The line containing "You are a GUI" and every line after it, through the end of the records below, are to be reproduced exactly, with the pictures left out.

* * * *

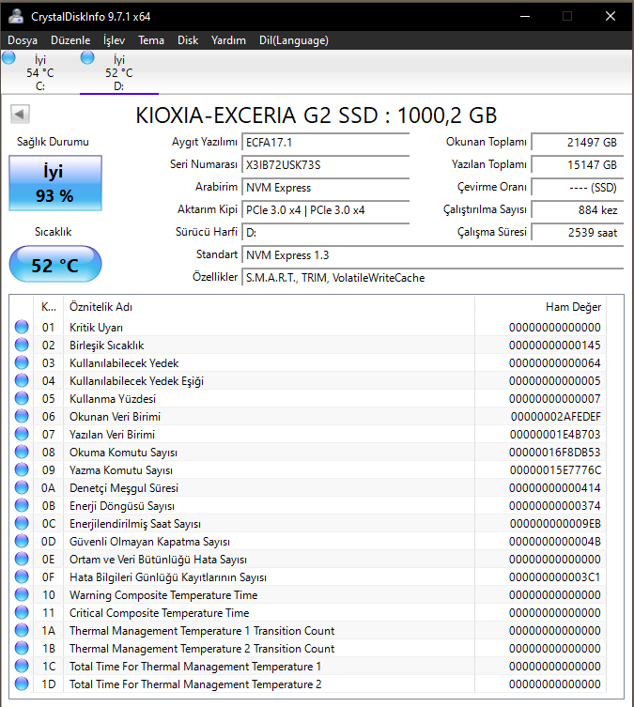Click status orb for Kullanma Yüzdesi row

[22, 399]
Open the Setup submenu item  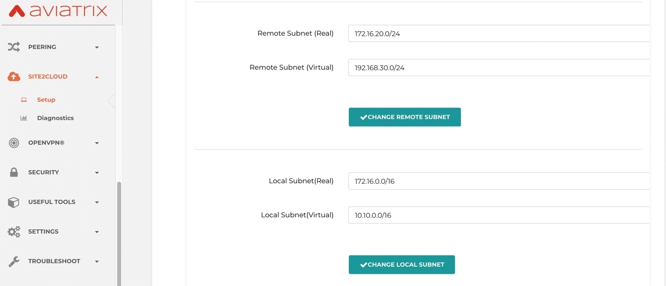(x=46, y=100)
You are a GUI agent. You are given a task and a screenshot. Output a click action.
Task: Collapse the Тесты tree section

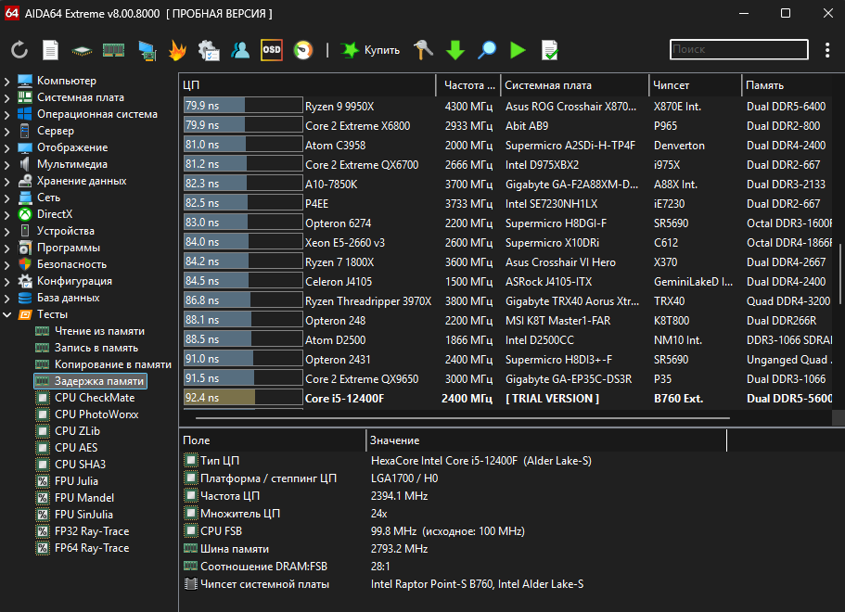coord(7,315)

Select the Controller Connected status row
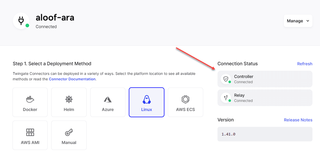(265, 79)
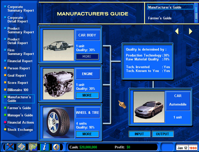The width and height of the screenshot is (199, 152).
Task: Click the engine picture
Action: [x=58, y=84]
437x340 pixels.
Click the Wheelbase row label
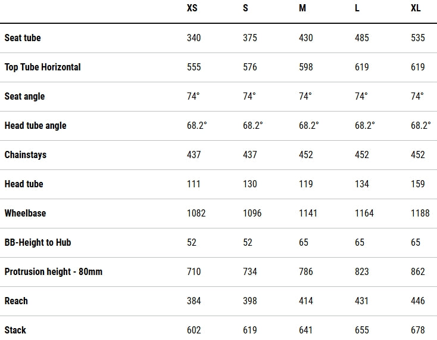pyautogui.click(x=25, y=214)
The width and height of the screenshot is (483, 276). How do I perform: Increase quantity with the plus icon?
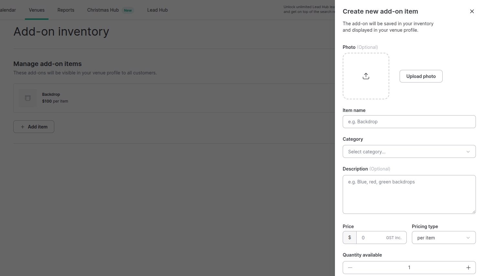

* * * *

### RESULT BELOW
You are a GUI agent. You are given a task and a screenshot. Output a click action.
Task: Collapse the Тесты tree section

coord(7,315)

Select the Controller Connected status row
(265, 79)
The width and height of the screenshot is (199, 152).
Task: Click the engine picture
Action: [x=58, y=84]
437x340 pixels.
Click the Wheelbase row label
pyautogui.click(x=25, y=214)
The width and height of the screenshot is (483, 276). How do I perform: Increase quantity with the plus icon?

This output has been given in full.